The HDR10+ Adaptive feature was announced this week and deals with the problem of watching TV in brightly lit rooms. Most living rooms are unable to keep out all of the sunlight during the daytime, and indeed many people desire some level of visibility so they can multitask while watching their favourite movies or shows.

Samsung said its new TVs will be able to calibrate the picture settings when playing HDR10+ content, automatically generating the best possible image on screen according to how much ambient light there is. HDR10+ is Samsung’s favoured High Dynamic Range format, an alternative to the Dolby Vision format that most other TV brands have adopted.
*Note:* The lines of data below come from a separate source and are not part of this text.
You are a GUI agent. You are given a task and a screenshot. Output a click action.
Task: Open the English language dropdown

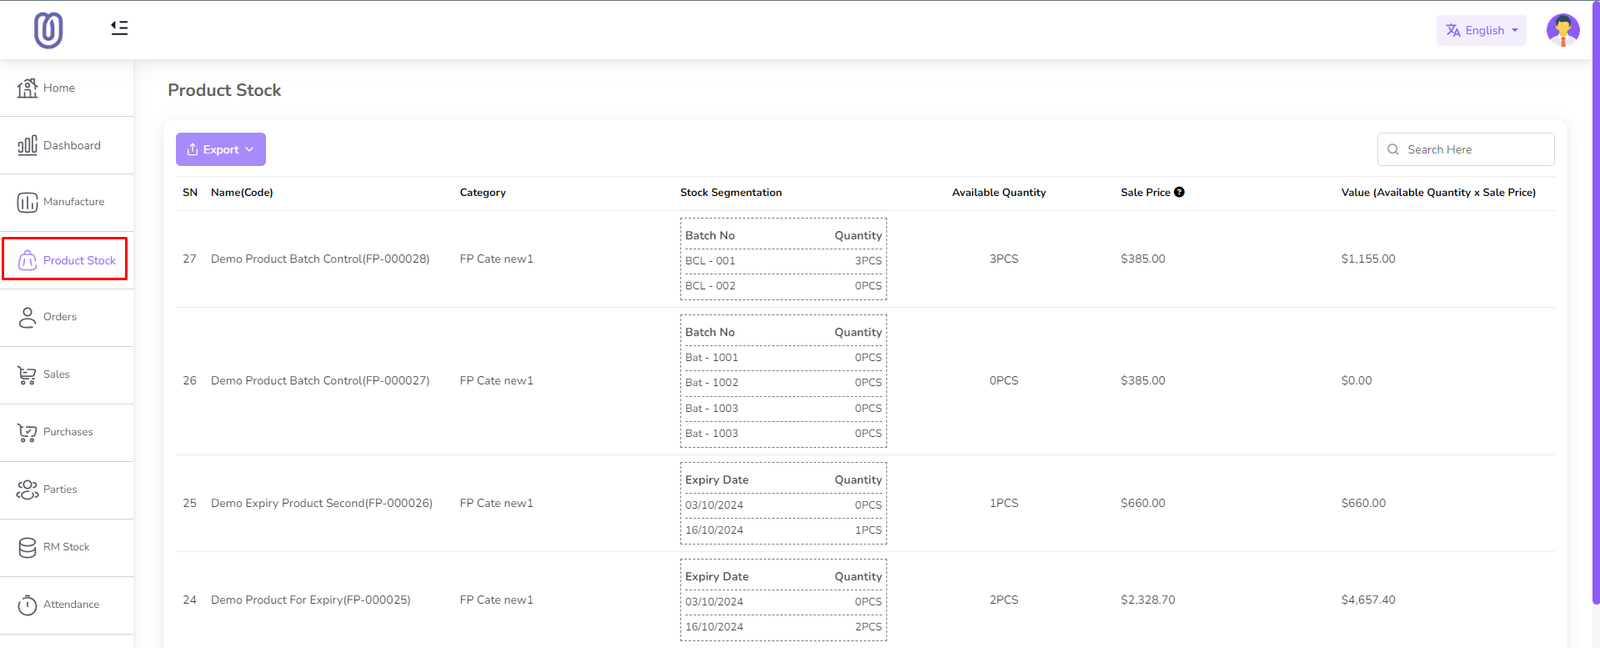[1481, 31]
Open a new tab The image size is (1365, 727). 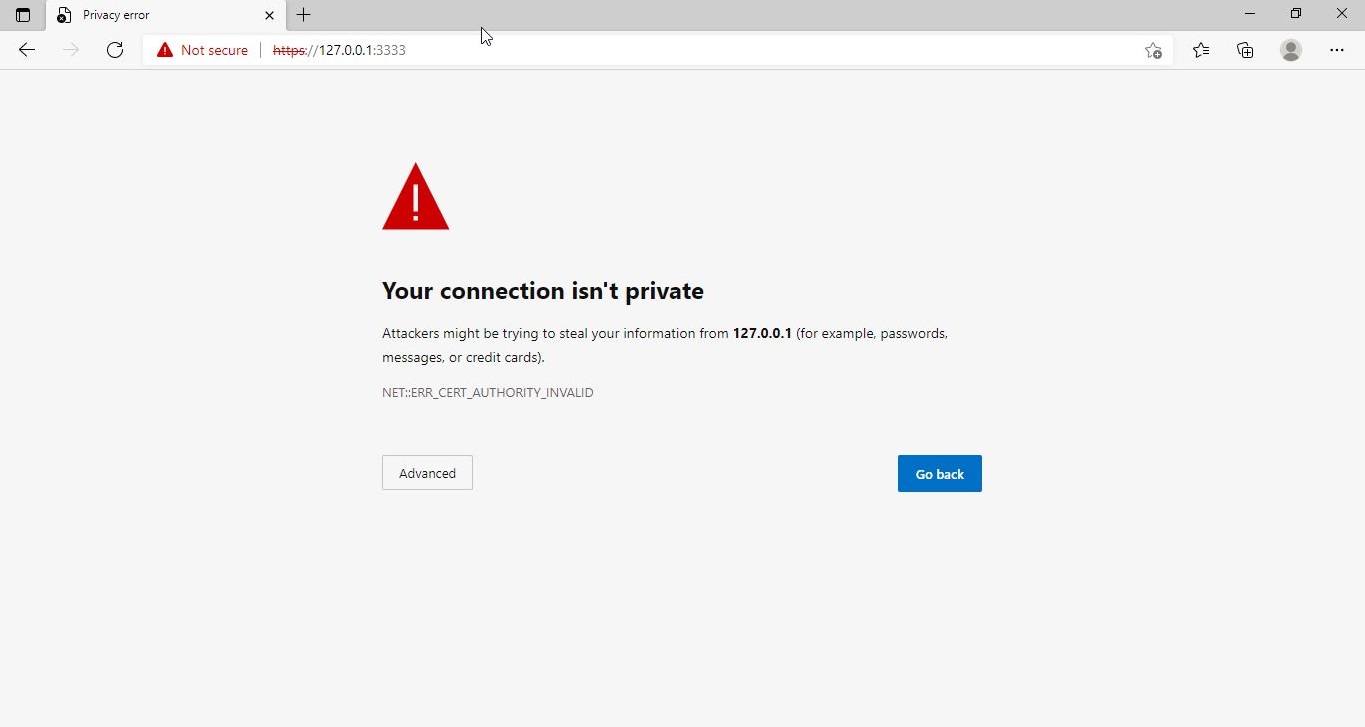(x=304, y=15)
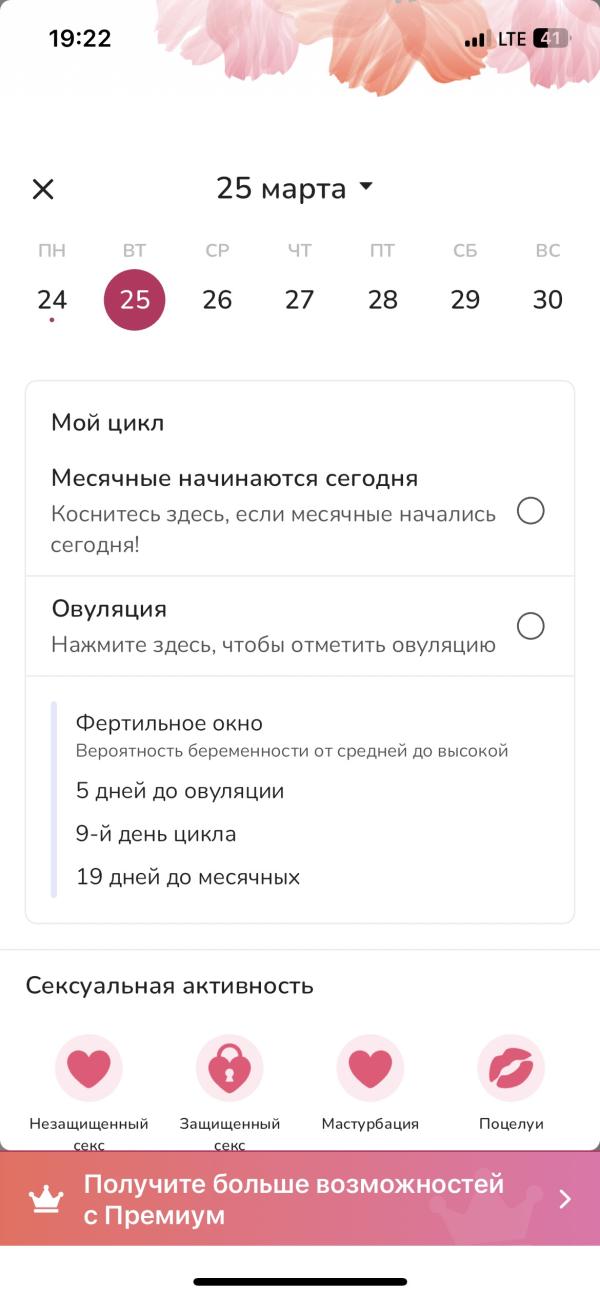600x1297 pixels.
Task: Tap the "Месячные начинаются сегодня" row text
Action: tap(234, 479)
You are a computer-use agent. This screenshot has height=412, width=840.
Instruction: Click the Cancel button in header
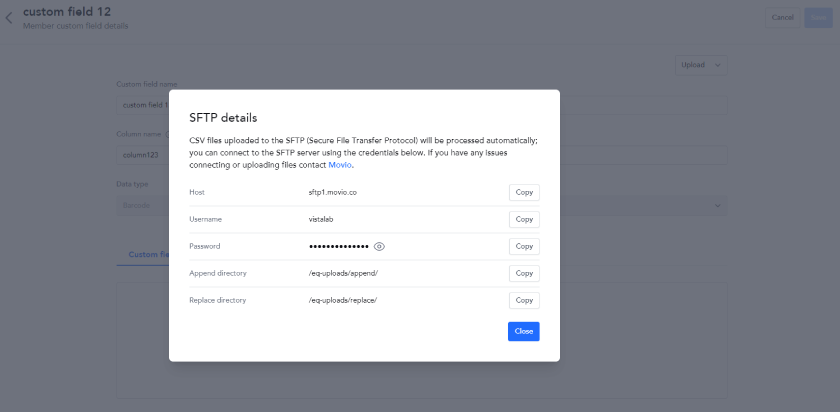click(782, 18)
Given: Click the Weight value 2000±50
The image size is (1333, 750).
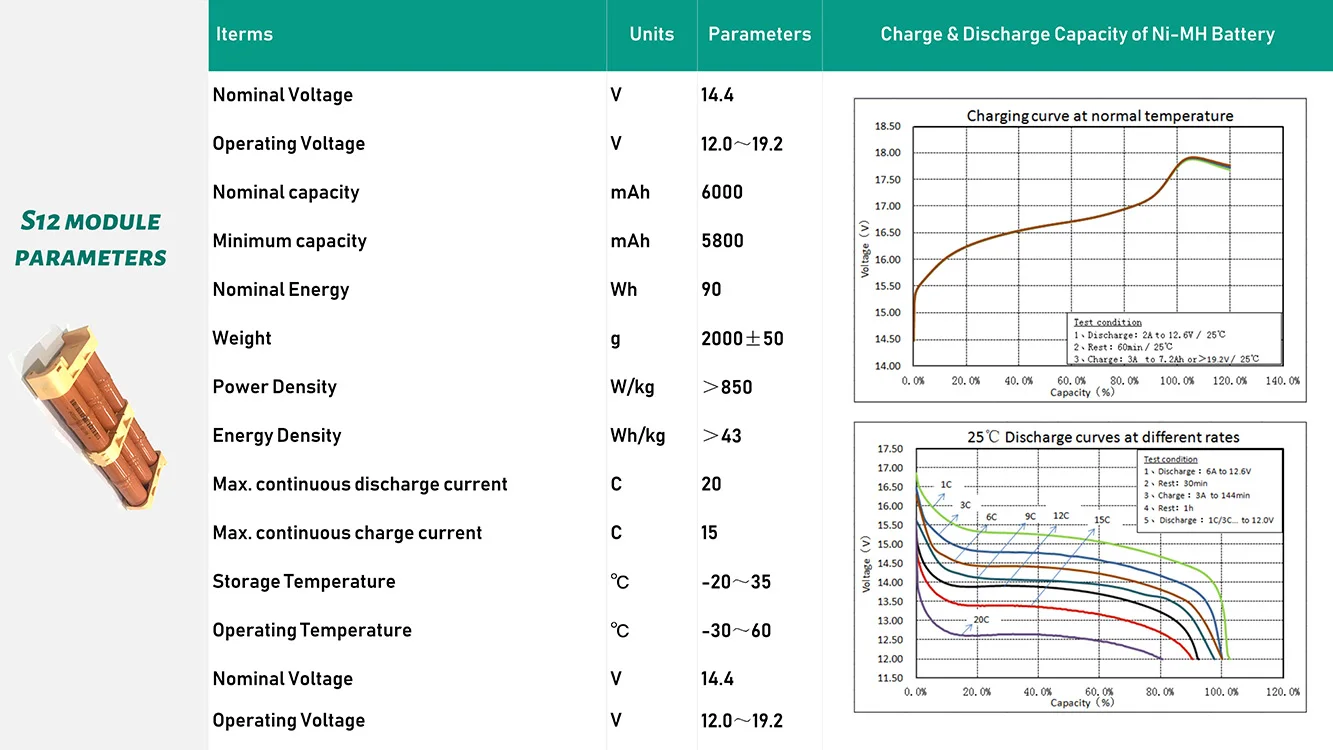Looking at the screenshot, I should click(742, 338).
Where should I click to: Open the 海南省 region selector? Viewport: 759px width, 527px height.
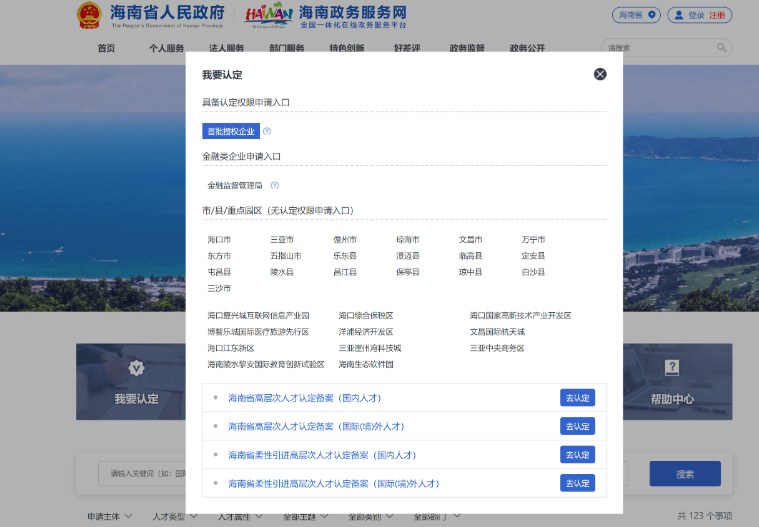point(636,15)
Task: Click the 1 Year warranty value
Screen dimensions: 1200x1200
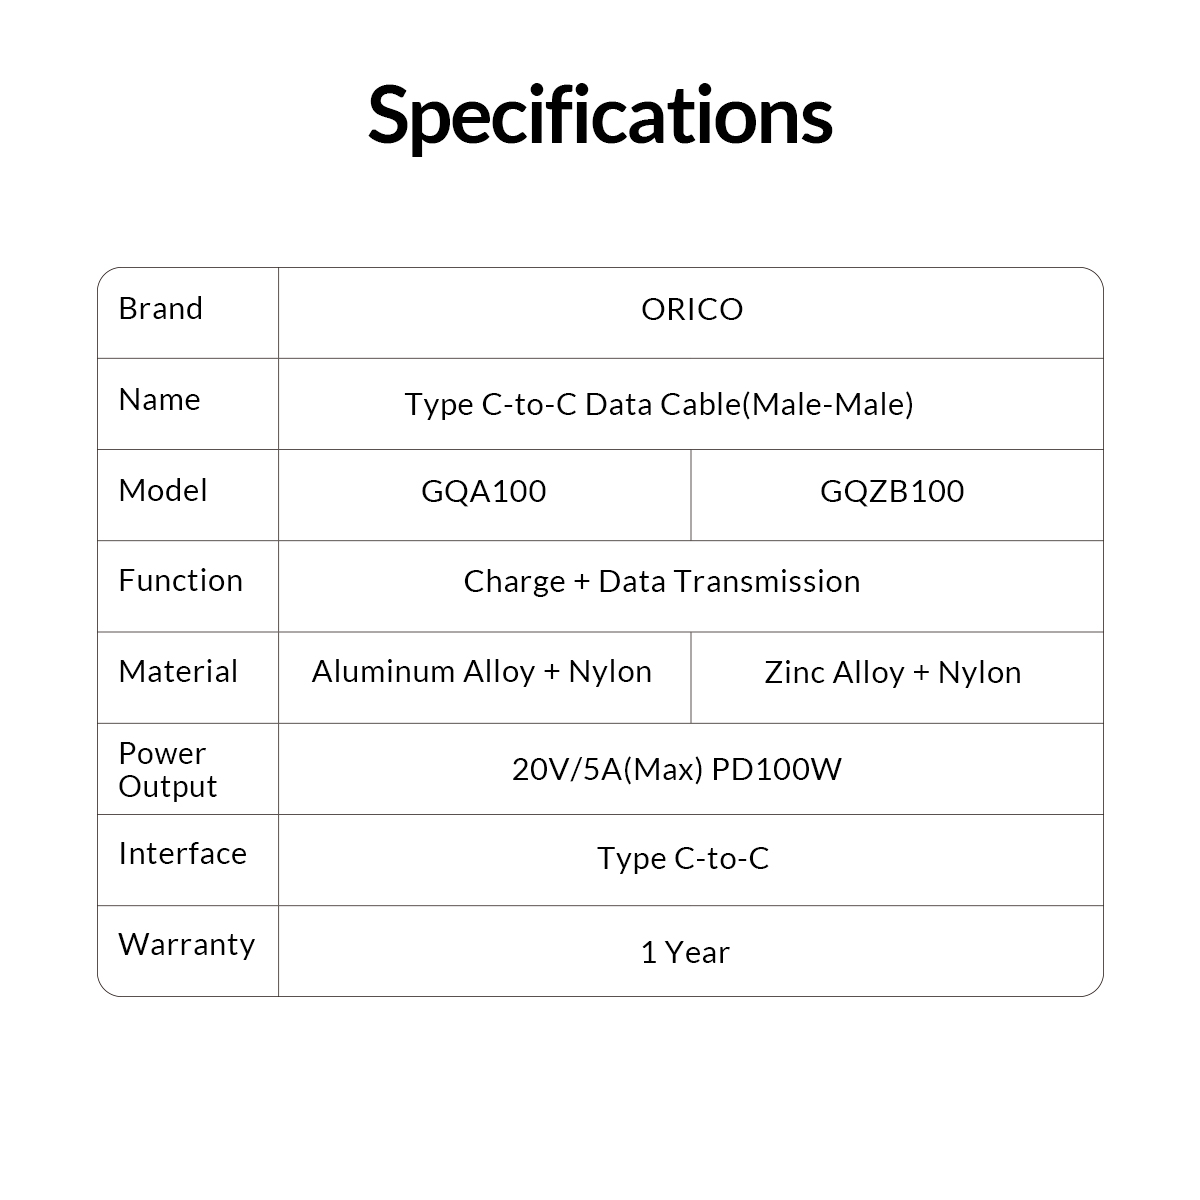Action: [685, 952]
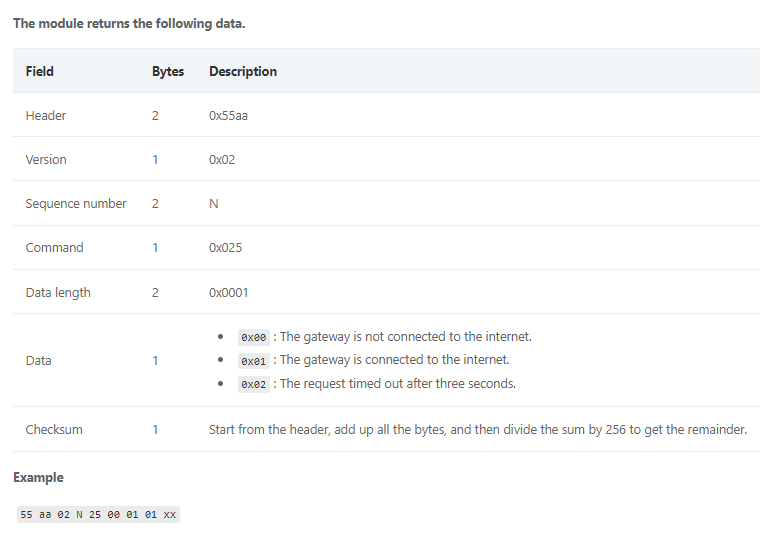Image resolution: width=777 pixels, height=539 pixels.
Task: Click the Version row label
Action: [x=46, y=160]
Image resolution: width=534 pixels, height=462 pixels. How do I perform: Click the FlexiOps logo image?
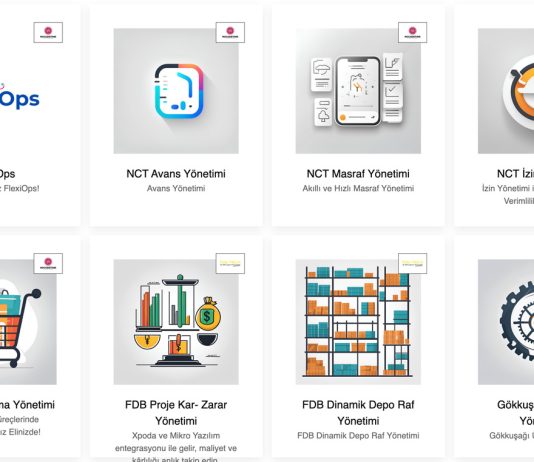pos(20,97)
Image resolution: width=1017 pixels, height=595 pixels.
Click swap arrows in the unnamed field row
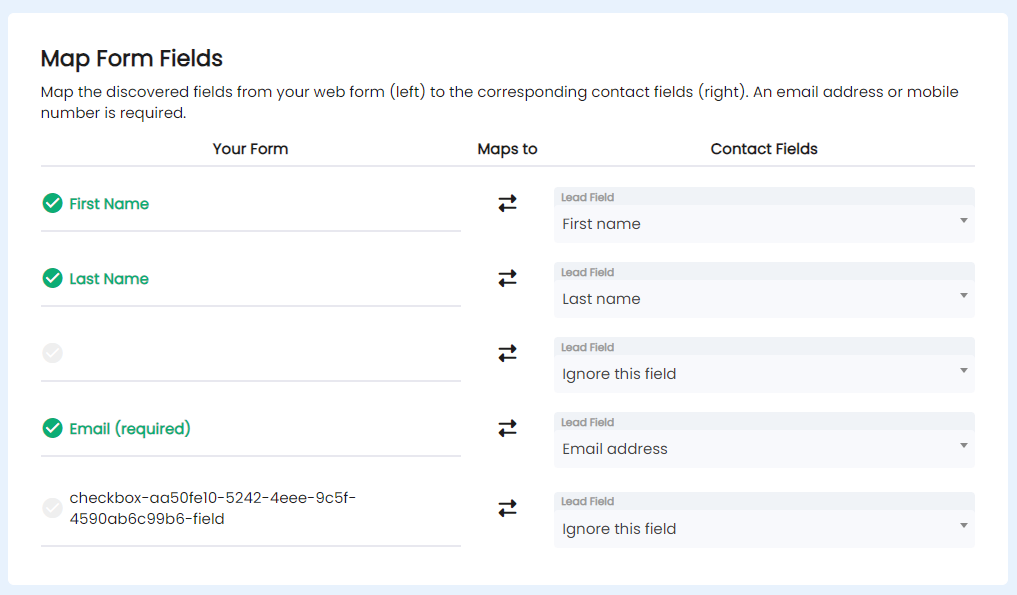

"The HDR10+ Adaptive feature supports dynamic scene-by-scene optimization [...] and can now adjust to any room lighting condition, further enhancing the HDR experience,” Samsung said in a press release. “This feature utilizes the TV’s light sensor and ensures that the screen brings to life the creative intent without any loss of details or contrast."

HDR10+ has a smaller catalogue of supported content than Dolby Vision, but it is available for all 4K HDR titles on Amazon Prime Video.

Samsung said HDR10+ Adaptive will come to its future QLED TVs. It’s safe to assume that it’s talking about its entire 2021 QLED TV range, though we’ll have to wait until next month for confirmation. It didn’t say anything about the feature being made available on its older models. What it did say is that HDR10+ Adaptive will also work with Filmmaker Mode, which is a picture setting that eliminates motion smoothing and other image processing for film buffs who want to watch movies as their creator intended.

Some TVs that support Dolby Vision already enjoy similar functionality thanks to the launch of Dolby Vision IQ on some LG Electronics and Panasonic TVs last year. Dolby Vision IQ works in the same way as HDR10+ Adaptive, using sensors to measure the ambient light in a room so the brightness and contrast can be optimised for those conditions.

The only downside to this news is that it means Samsung isn’t giving up on the HDR10+ format any time soon. Some might have hoped that the company would switch to the more popular Dolby Vision format, but today’s announcement suggests that won’t be happening this year.

It remains to be seen if this technology will be expanded beyond dynamic HDR formats and auto-calibrate the picture settings for any kind content that’s being shown on screen.